La marimba dejó de sonar; murió Alberto Peña Ríos

Publicado el noviembre 3, 2011, Bajo cultura, Noticias, Autor MonaLisa.


Precursor de la marimba en Chiapas. Foto: Diario del Sur
Organización Editorial Mexicana / 2 Nov 2011 / Eduardo Torres/Diario del Sur

Tapachula, Chiapas.- El músico chiapaneco oriundo de Tonalá, Alberto Peña Ríos, dejó de existir el martes a los 73 años de edad.

El maestro dominador del hormiguillo en todo su esplendor, la conjunción de los sonidos que sólo la marimba puede reunir, por ser el único instrumento que puede tocarse en grupo, pasó sus últimos años de vida en la capital del estado, Tuxtla Gutiérrez.

El talento y precursor de la marimba en Chiapas nació el 10 de marzo de 1938. Desde temprana edad se dedicó a la labor que le llenaba las entrañas y que sus genes le dictaban desarrollar: la música, pues heredó el talento de su padre Felipe Peña Palacios, quien lo condujo por la senda correcta para ejecutar mágicas interpretaciones.

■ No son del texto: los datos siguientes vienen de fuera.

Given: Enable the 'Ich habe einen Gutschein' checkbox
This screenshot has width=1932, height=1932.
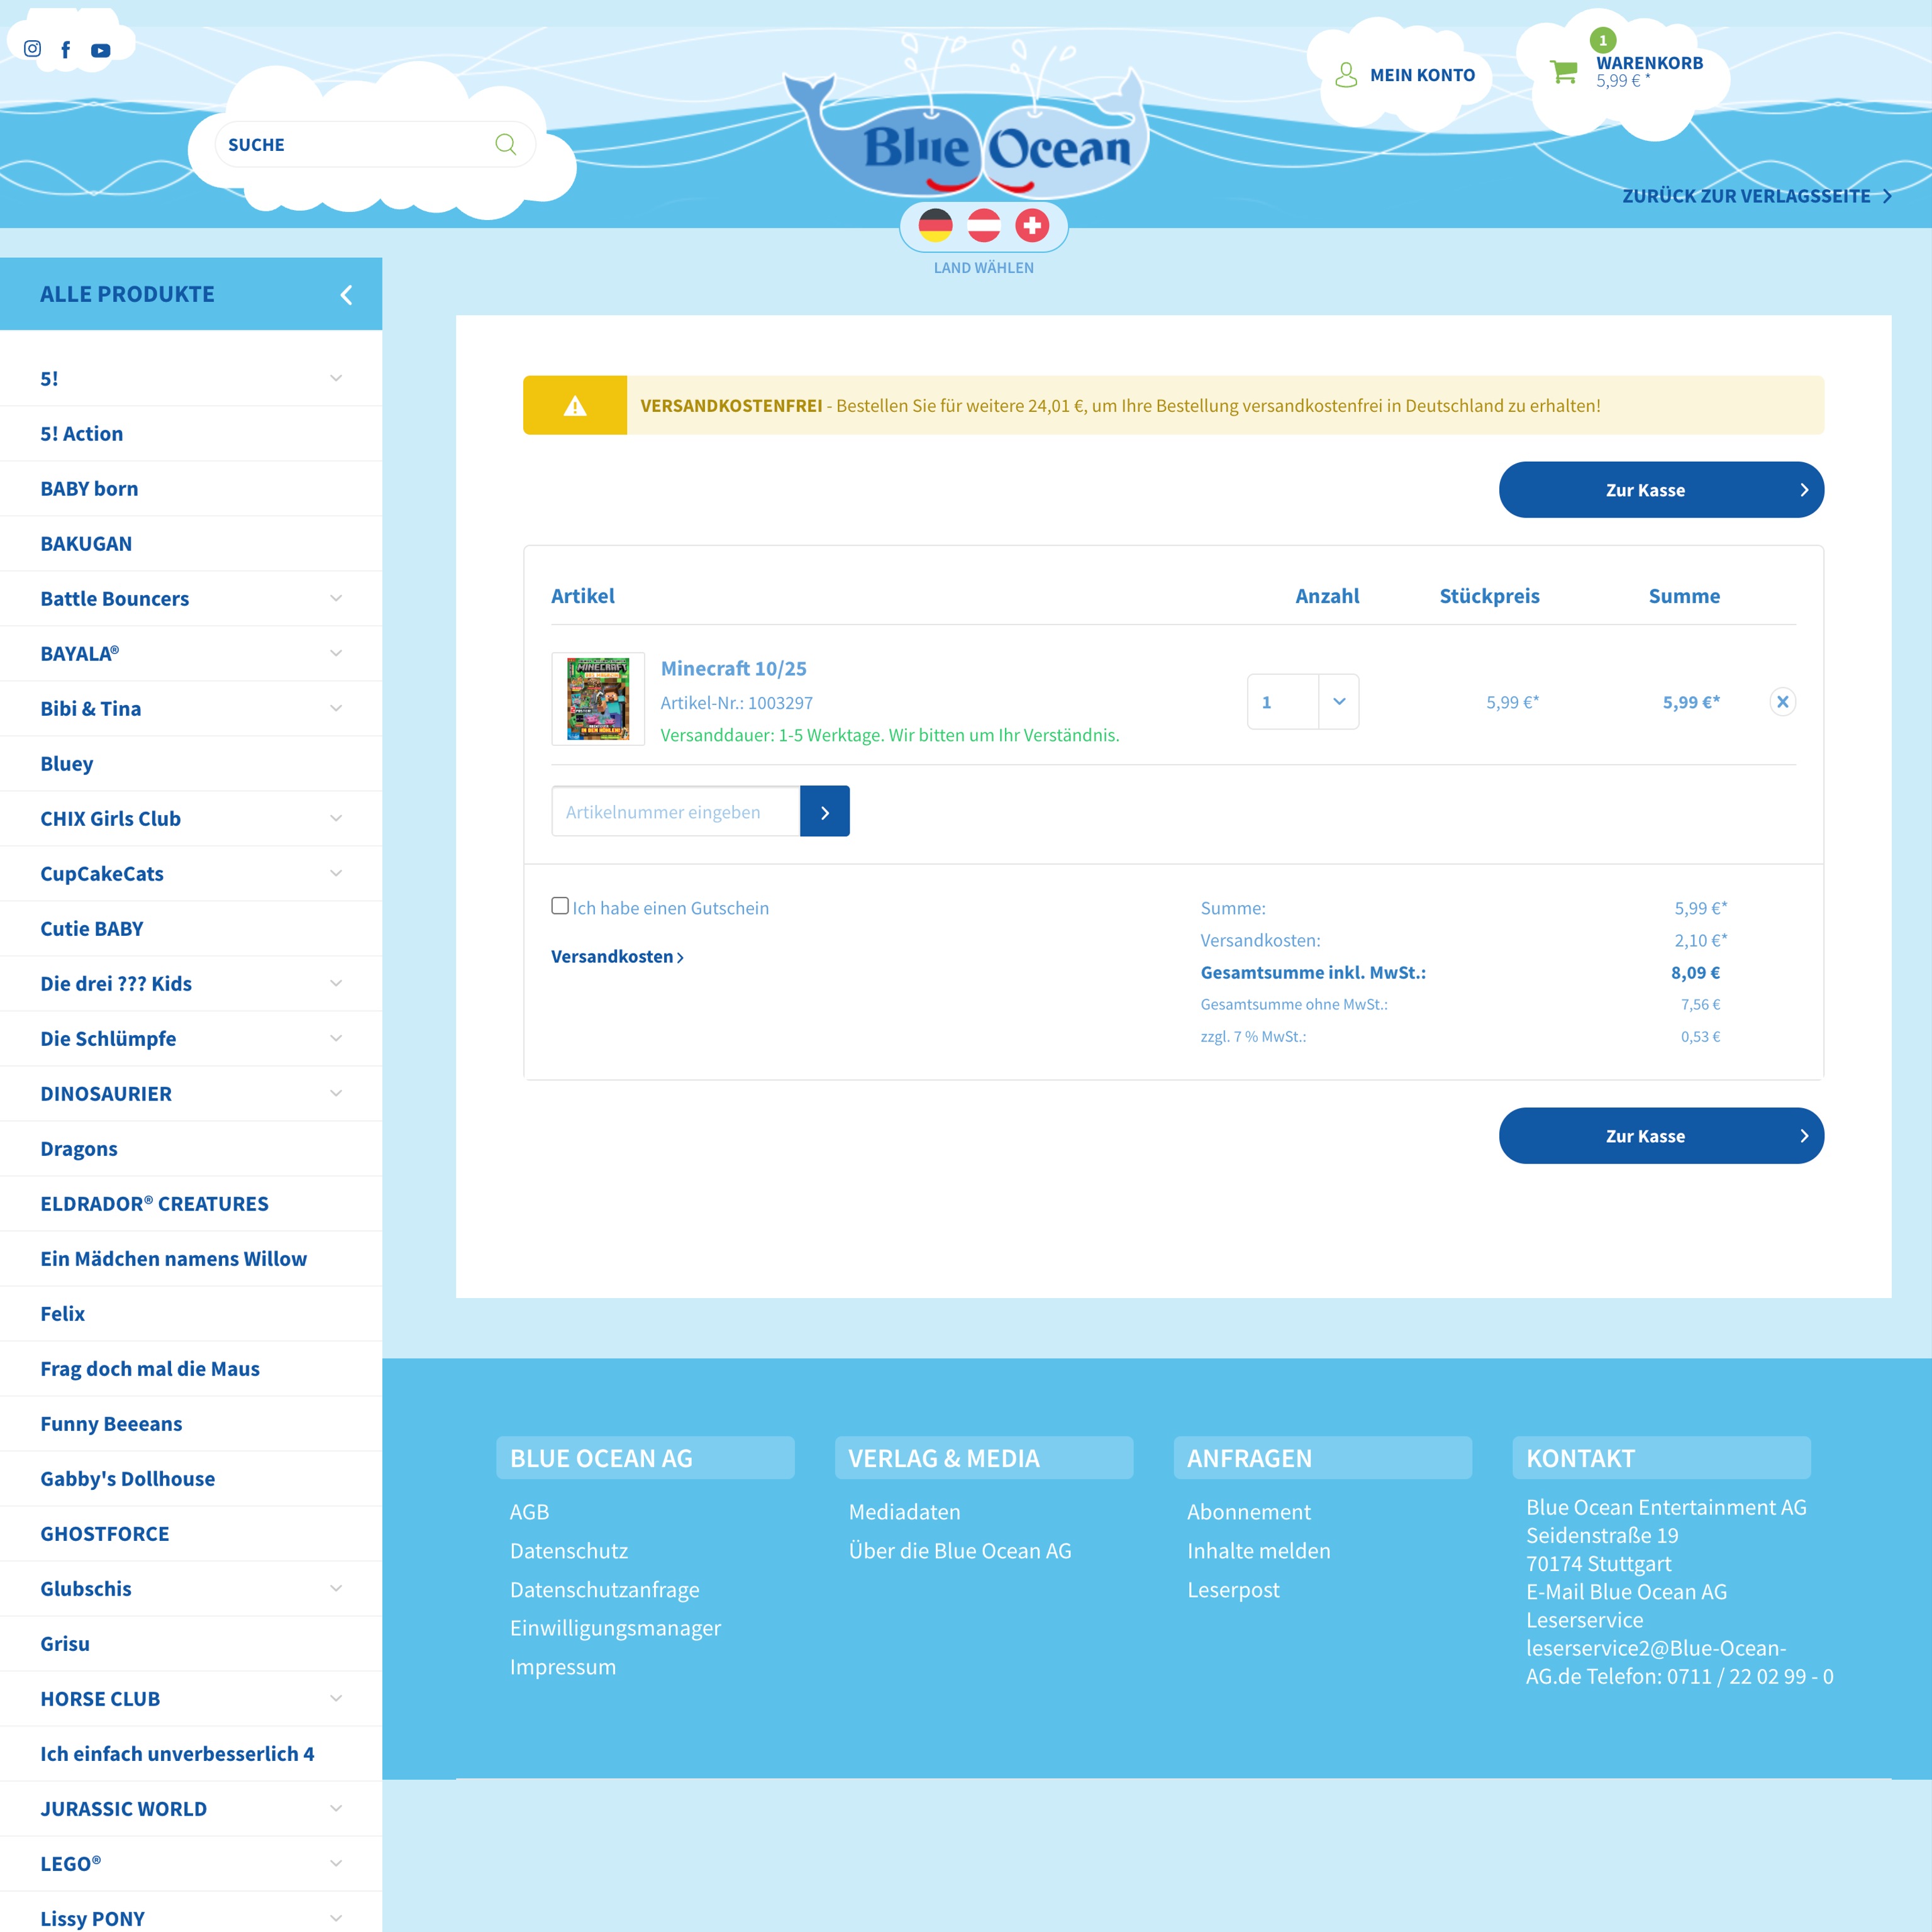Looking at the screenshot, I should coord(559,905).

Pronto surgió entre sus manos que dominaban los “bolillos”, la idea de formar la agrupación de marimbistas denominada Marimba Orquesta Peña Ríos, la cual ha ganado proyección internacional a través del sonar de las maderas elegantes que resuenan en los oídos de propios y extraños.

Su rápida aceptación entre la gente llevó a la agrupación a presentar en escenarios de la República Mexicana y en países de Europa y todo América.

De su brillante mente, y junto a muchos de sus hijos que conformaban la famosa marimba orquesta, nacieron 64 discos que llevaban impregnada la esencia de un Chiapas lleno de folclore e idiosincrasia pura y diáfana como las bellezas naturales de la entidad, de las que tanto hablaba en cada una de sus letras.

Entre sus composiciones destacan Chiapas, Ecos de marimba, Ejecución, Corazón de niño, Parque jardín de la marimba, Sonata, Corazón abierto y otras.

El músico chiapaneco preparaba un disco con 20 canciones de marimba para niños, listas para que otros infantes las ejecutaran, pero la vida decidió que su periplo terminara. Salió de Tonalá para encontrarse con el mundo a través de la música, hoy, probablemente, regresa a tierras turulas para quedarse en su última morada, entre olor a madera, llantos y la alegría que a muchos contagio a través de sus melodías.

Chiapas, México y el ámbito musical están de luto. Se fue un grande de la música regional y uno de los pocos que sabían acariciar las maderas reunidas que salpicaban melodías.